> Excerpt to read
It was on my recent trip to Punjab that I realised, you can say recollected, that I had heard and seen four generations of mine traveling to the Punjab for succor including me. My grand father had purchased a book ilmi tib wa haq from Lahore somewhere in 1920s that is still in my possession, my father was a regular annual visitor/ worker for most of his life, I worked there for a few years and my son studied for about the same time. I realised that there have been generations of Kashmiris who had done the same and of course vice versa. I felt to write a piece on the subject from the common human perspective.
It is an irony that we often take and sometimes even seek our identity through the victories of a few soldiers/ warriors/commanders who we think are/ were from our clan/ tribe/ ethnicity or geography, while we hate a whole “people” for the victories of “their” soldiers/ warriors etc; during battles lasting from a few hours to a few months/years. In fact much of written history has preserved the characters and events of such battles with marked detail, sometimes pretty exaggerated, compared to the general conditions of prevailing life, the interactions and exchanges among general public/ common masses, the social fabric, peoples’ struggles, customs, morals, festivities, rituals, relationships, valuor in times of natural and other calamities.

> Source data
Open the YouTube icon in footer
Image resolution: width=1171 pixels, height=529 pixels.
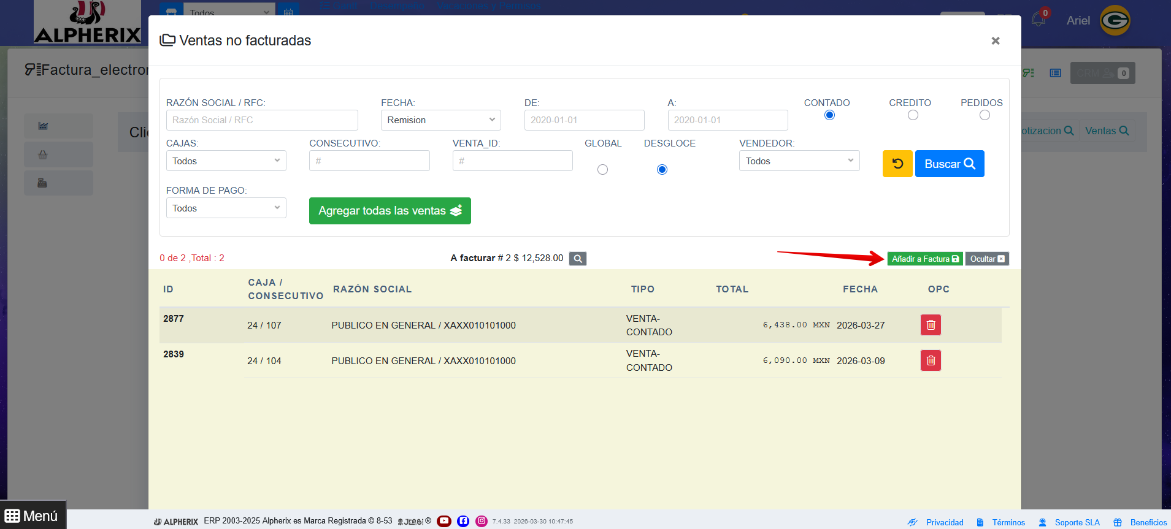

> Tasks to perform
[A] According to the essay on Kashmiris traveling to Punjab, what book did the writer's grandfather buy in Lahore?
[B] From the essay on Kashmiris traveling to Punjab, print the part that opens with the words containing "It was on my" and closes with "common human perspective.".

> Outputs
[A] ilmi tib wa haq

[B]
It was on my recent trip to Punjab that I realised, you can say recollected, that I had heard and seen four generations of mine traveling to the Punjab for succor including me. My grand father had purchased a book ilmi tib wa haq from Lahore somewhere in 1920s that is still in my possession, my father was a regular annual visitor/ worker for most of his life, I worked there for a few years and my son studied for about the same time. I realised that there have been generations of Kashmiris who had done the same and of course vice versa. I felt to write a piece on the subject from the common human perspective.